Scan the entries below and report only how many lines contain "agent".

(Saved data entries)

= Beginning of Section =

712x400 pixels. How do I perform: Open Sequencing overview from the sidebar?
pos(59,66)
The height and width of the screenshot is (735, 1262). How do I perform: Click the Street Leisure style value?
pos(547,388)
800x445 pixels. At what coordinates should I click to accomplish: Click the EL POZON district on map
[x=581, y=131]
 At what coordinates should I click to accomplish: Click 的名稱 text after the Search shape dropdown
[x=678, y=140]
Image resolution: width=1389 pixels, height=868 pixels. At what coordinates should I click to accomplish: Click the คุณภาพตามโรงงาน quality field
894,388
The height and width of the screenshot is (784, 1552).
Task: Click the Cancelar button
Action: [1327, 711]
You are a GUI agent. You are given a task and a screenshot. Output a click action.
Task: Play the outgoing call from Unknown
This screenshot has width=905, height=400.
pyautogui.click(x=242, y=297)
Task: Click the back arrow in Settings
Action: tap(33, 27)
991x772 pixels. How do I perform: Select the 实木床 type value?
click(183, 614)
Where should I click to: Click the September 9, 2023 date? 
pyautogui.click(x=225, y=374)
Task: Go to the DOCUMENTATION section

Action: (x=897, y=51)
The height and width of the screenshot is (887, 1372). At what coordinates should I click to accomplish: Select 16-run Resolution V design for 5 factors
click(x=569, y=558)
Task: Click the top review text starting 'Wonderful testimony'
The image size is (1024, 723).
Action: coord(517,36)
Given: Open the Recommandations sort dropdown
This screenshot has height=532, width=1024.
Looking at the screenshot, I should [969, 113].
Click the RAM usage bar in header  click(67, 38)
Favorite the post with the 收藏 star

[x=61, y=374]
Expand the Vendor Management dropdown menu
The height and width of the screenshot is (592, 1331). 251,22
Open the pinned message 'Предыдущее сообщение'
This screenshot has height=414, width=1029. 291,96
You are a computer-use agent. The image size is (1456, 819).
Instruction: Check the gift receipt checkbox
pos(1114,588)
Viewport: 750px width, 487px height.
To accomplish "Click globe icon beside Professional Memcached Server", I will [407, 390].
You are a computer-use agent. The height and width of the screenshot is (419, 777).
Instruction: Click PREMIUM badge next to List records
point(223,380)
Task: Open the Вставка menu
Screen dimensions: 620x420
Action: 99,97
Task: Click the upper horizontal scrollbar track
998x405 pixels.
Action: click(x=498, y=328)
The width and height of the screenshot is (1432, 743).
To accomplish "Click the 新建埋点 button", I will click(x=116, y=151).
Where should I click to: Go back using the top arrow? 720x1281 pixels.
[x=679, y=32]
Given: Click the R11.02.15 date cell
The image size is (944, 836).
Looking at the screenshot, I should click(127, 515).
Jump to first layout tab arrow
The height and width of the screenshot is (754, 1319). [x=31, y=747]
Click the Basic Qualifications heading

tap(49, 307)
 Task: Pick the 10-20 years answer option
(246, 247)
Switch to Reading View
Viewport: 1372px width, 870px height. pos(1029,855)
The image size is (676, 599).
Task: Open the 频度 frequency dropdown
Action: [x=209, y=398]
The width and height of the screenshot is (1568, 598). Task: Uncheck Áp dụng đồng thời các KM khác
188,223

= End of Section =

» **Task solution**
3